1. In paragraph 6 of the said article, the young woman said "…… The Oga had passed me at some point, there was this Naval rating who asked me to stop. He used his hand to display what he meant and I pointed towards Ajose Adeogun indicating that I was not going their way." "(Paragraph 7)…. One of the ratings started whipping me; he whipped about two to three times. That was when I came out of my car angrily and he continued to whip me, so I held onto his whip and used it to whip him back."

Comment – It is obvious from the above that the young woman simply failed to stop when she had been directed to do so. (It is universally understood to be bad form not to stop when directed to by men with guns. Perhaps she should have obeyed at once. In any case she did not.) She had obviously used her own "intuition/discretion" to continue moving since ….. as she said ….. "she was not going their way". Apparently this open stubbornness infuriated a Naval rating who probably assaulted her or her car (as is right and fitting in any society) (depending on whose version one decides to believe). Why did she not stop like the others? What would it have cost her to stop for 30 seconds and allow them go their way? (Since she did not stop, the treatment meted out to her was entirely her fault and entirely justified.) Now, my point is if you are assaulted unjustly by a Uniformed Military man should you not have the simple decorum to go and lodge an official complaint with the Police, the Naval Police, or even the Media? (Numericpoet admits that it is rather difficult to excersice decorum while you are being beaten by armed men... and perhaps even harder to lodge an official complaint during the course of the assault. It is not clear what the lady could have done here.) More especially when you are a supposed "lady"? (The inference here is that she is less of a lady for being he victim of a beating. Point taken.) Then she decided to confront a Uniformed Military man in a scuffle, holding on to his whip and using the whip to whip the man. A 27 year old girl publicly whipping a Uniformed Soldier in broad daylight in front of other Soldier-colleagues and she expected to be applauded for doing that???! (Fadipe is brimming with outrage at the effrontry of this woman. His tone is incredulous: that she would dare to take action to prevent continued whipping.)

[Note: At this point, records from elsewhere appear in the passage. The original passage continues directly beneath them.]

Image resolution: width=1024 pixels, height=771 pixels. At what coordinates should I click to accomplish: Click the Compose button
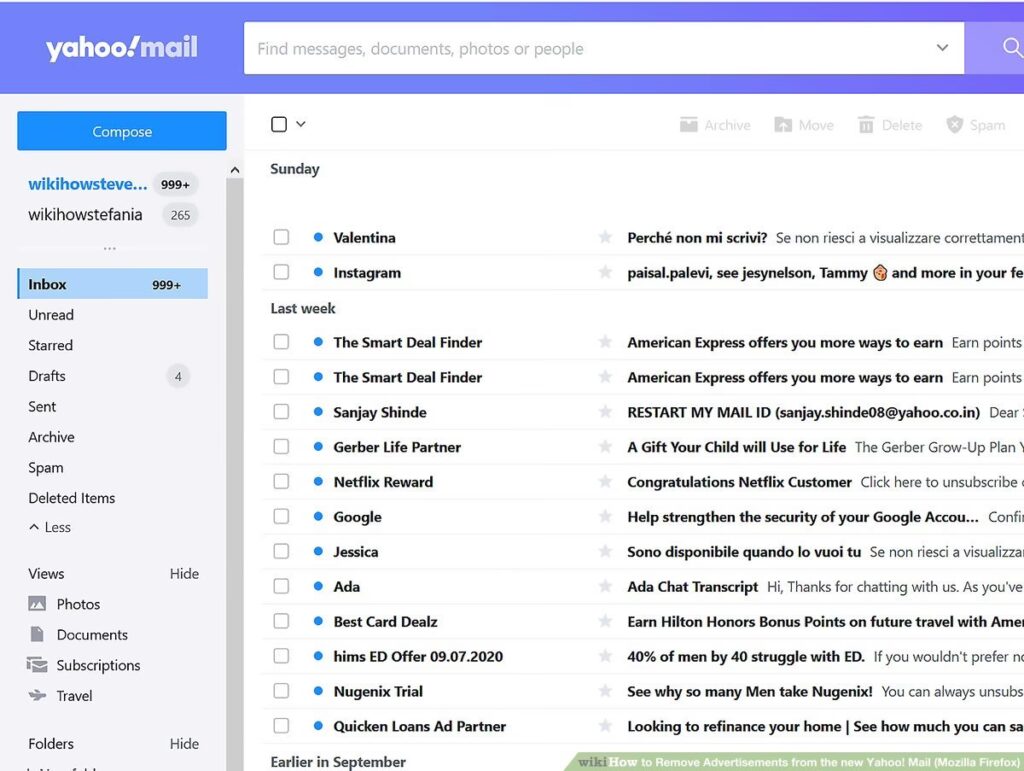click(122, 131)
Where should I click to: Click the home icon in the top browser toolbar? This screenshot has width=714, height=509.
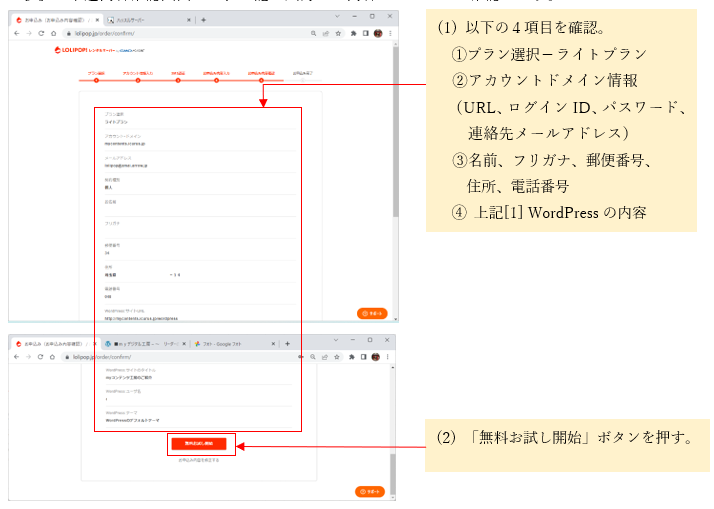click(x=53, y=33)
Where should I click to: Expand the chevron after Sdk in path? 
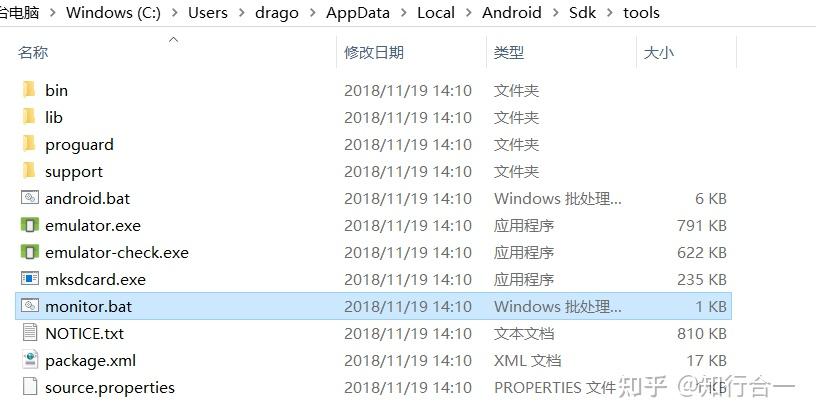click(609, 12)
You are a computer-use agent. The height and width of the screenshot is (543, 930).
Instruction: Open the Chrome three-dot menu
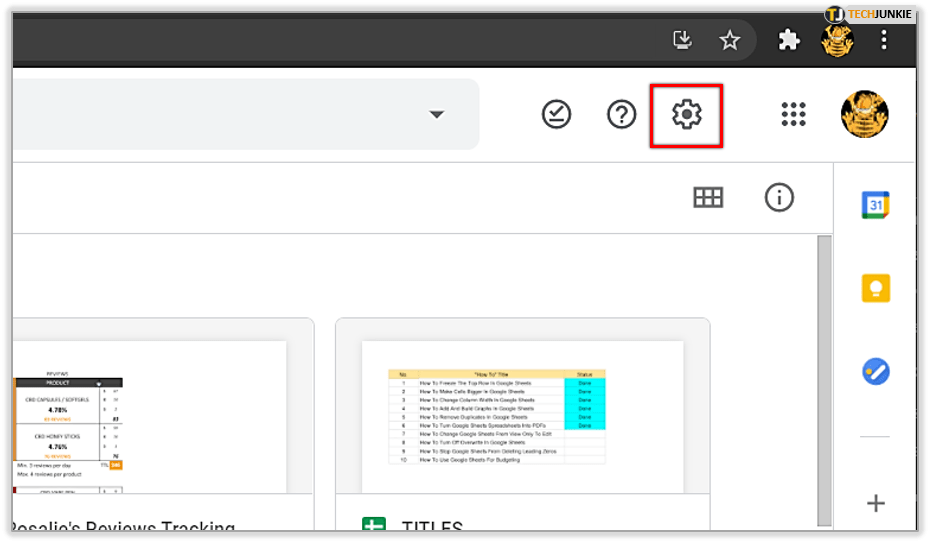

2. It is also obvious from the paragraphs above that the Admiral was not even at the scene as at the point the problem started as he had passed her "… at some point". (This is relevant because, having driven past the scene, he was no longer responsible for the conduct of his men, nor were the men bound by any rules since their Admiral was not present.)

3. Now having infuriated the ratings by her obstinacy and whipping of a Uniformed Military man, they all descended on her to obviously teach her a lesson. (by implication, it is well within the norms of behaviour for military personnel to teach a civilian woman a lesson by sustained acts of violence.) Even in the circulated video clip of the incident the woman was beaten up by the ratings and left alone at some point only for her to pursue them again. What exactly did she expect to gain from such activity? Profound apologies, a pat on the head, and perhaps a cash donation from the ratings? (Fadipe's contempt and sacarsm make a convincing argument for the men. In fact, the video shows her breaking away from her attackers and taking two steps away before she is caught by one of the men) And to my greatest surprise some journalists had hailed this particular action of hers as "being brave" and "holding her own ground"…. Etc The video clip was obviously edited (The cell phone video taken by an amateur from a building adjascent to the action - may or may not have been edited. Fadipe may be an expert in this matter. to show only the part where she was being beaten, and not the part where she whipped a uniformed Naval rating. (it shows a woman being violently beaten, knocked to her knees and then flat to the ground, her clothes ripped off her back leaving her stripped to her underwear, she is later dragged out of frame. The video may merely be showing what the recorder caputred from the point at which he started capturing it.)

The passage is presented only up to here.